Standards, procedures, and guidelines are supporting elements of a policy and provide specific implementation details of the policy.

ISO/IEC 27002, Information Technology — Security Techniques — Code of Practice for Information Security Management, is an international standard for information security policy. ISO/IEC is the International Organization for Standardization and International Electrotechnical Commission. ISO/IEC 27002 consists of 12 sections that largely (but not completely) overlap the eight (ISC)2 security domains.

Standards (and baselines)

Standards are specific, mandatory requirements that further define and support higher-level policies. For example, a standard may require the use of a specific technology, such as a minimum requirement for encryption of sensitive data using AES. A standard may go so far as to specify the exact brand, product, or protocol to be implemented.

Baselines are similar to and related to standards. A baseline can be useful for identifying a consistent basis for an organization’s security architecture, taking into account system-specific parameters, such as different operating systems. After consistent baselines are established, appropriate standards can be defined across the organization.
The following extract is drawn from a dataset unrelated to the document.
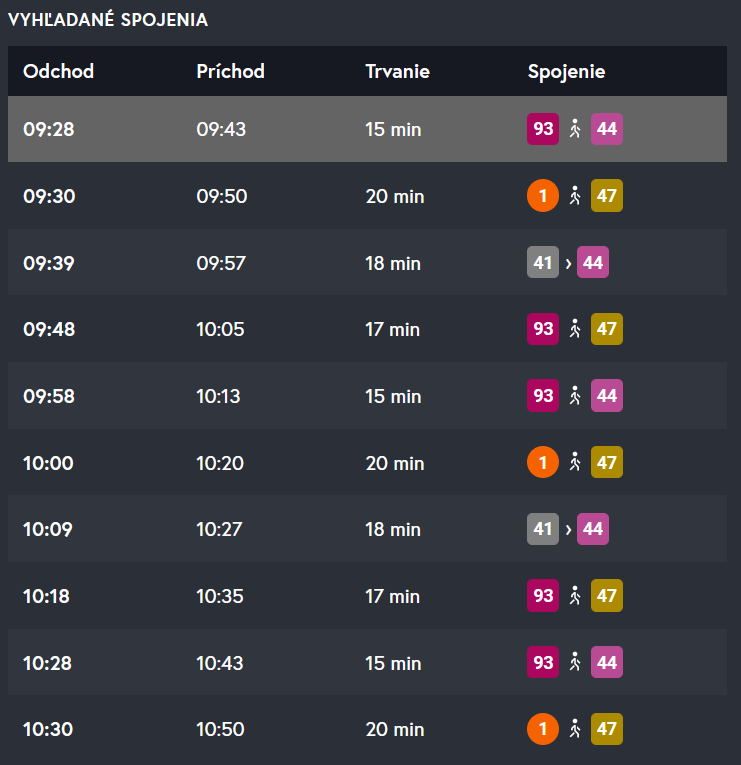
Task: Click orange line 1 badge at 10:00
Action: point(543,463)
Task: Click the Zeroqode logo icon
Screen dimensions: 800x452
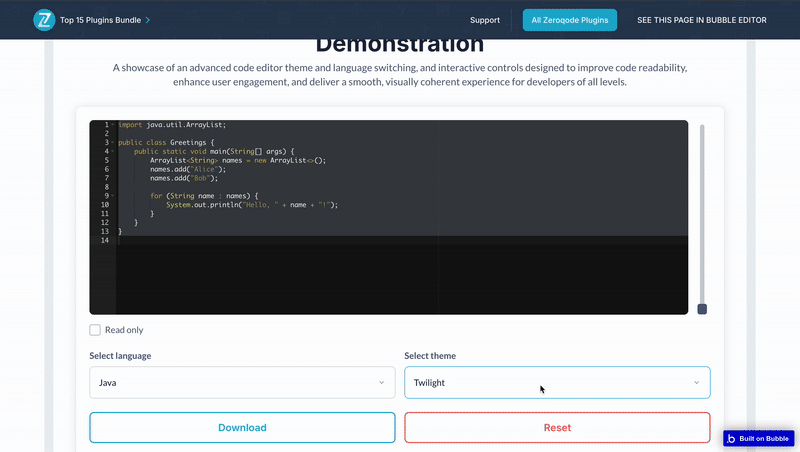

Some organizations call their configuration documents standards (and still others call them standard operating environments) instead of baselines. This is a common and acceptable practice.

Procedures

Procedures provide detailed instructions on how to implement specific policies and meet the criteria defined in standards. Procedures may include Standard Operating Procedures (SOPs), run books, and user guides. For example, a procedure may be a step-by-step guide for encrypting sensitive files by using a specific software encryption product.

Guidelines

Guidelines are similar to standards but they function as recommendations rather than as compulsory requirements. For example, a guideline may provide tips or recommendations for determining the sensitivity of a file and whether encryption is required.